• **ASSIGNMENT**
Transcribe exactly the lines that begin the material and continue through the line containing "Task: Open the three-dot more sorting options". Leave out whatever follows.

• **SUPPLIED DATA**

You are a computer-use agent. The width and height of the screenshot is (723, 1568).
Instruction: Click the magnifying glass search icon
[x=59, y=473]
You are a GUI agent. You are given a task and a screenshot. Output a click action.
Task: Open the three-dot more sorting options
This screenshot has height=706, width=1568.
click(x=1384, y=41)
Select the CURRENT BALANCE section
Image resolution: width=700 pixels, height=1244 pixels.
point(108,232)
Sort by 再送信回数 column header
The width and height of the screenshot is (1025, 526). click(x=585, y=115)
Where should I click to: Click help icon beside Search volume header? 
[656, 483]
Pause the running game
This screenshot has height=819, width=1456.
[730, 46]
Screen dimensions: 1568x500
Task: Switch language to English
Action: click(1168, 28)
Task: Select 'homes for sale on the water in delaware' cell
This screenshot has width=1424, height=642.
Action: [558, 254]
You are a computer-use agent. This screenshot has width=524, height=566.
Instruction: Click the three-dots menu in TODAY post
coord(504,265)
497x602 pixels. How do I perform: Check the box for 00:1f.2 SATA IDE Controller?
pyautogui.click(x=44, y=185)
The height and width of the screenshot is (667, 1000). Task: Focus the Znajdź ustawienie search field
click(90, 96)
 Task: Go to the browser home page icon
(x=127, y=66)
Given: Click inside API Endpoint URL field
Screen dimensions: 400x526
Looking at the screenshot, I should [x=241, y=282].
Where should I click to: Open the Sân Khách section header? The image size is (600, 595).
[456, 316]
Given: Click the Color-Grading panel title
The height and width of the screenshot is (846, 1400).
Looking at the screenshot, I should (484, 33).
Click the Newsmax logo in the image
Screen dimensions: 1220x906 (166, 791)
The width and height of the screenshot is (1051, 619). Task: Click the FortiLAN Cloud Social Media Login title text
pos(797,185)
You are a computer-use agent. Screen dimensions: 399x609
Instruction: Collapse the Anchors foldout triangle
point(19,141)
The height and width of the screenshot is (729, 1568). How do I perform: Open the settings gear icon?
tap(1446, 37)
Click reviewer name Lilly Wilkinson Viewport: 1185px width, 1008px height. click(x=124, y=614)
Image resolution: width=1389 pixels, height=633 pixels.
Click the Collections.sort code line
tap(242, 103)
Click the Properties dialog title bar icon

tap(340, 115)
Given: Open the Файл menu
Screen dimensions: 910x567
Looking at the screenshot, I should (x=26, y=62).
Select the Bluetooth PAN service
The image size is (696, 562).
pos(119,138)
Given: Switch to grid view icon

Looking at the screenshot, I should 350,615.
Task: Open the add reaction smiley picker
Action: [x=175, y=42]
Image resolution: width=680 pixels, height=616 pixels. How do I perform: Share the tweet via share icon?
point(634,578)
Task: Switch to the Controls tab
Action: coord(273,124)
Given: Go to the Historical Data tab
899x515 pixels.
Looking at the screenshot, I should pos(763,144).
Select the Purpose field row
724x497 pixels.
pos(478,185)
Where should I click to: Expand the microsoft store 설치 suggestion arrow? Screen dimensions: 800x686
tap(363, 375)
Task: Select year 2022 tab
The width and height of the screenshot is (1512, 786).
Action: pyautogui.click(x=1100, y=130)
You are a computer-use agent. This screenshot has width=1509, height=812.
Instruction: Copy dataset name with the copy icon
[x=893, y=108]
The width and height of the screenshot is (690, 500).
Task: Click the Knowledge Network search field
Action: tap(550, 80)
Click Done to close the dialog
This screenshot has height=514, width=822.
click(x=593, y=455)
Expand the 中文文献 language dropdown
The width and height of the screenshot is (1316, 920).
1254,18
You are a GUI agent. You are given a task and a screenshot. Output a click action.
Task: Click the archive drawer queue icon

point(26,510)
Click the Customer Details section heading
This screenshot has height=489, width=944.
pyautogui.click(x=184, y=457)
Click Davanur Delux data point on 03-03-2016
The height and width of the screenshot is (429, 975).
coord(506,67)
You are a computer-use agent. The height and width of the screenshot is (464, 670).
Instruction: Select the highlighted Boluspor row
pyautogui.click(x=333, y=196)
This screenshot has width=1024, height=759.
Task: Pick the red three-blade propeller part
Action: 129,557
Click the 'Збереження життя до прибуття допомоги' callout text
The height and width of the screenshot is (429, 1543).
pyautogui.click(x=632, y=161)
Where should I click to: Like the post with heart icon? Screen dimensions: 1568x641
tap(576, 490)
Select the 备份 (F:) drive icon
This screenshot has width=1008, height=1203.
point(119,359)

• **RESPONSE AREA**
You are a computer-use agent. The width and height of the screenshot is (723, 1568).
Instruction: Click the magnifying glass search icon
[x=59, y=473]
You are a GUI agent. You are given a task and a screenshot. Output a click action.
Task: Open the three-dot more sorting options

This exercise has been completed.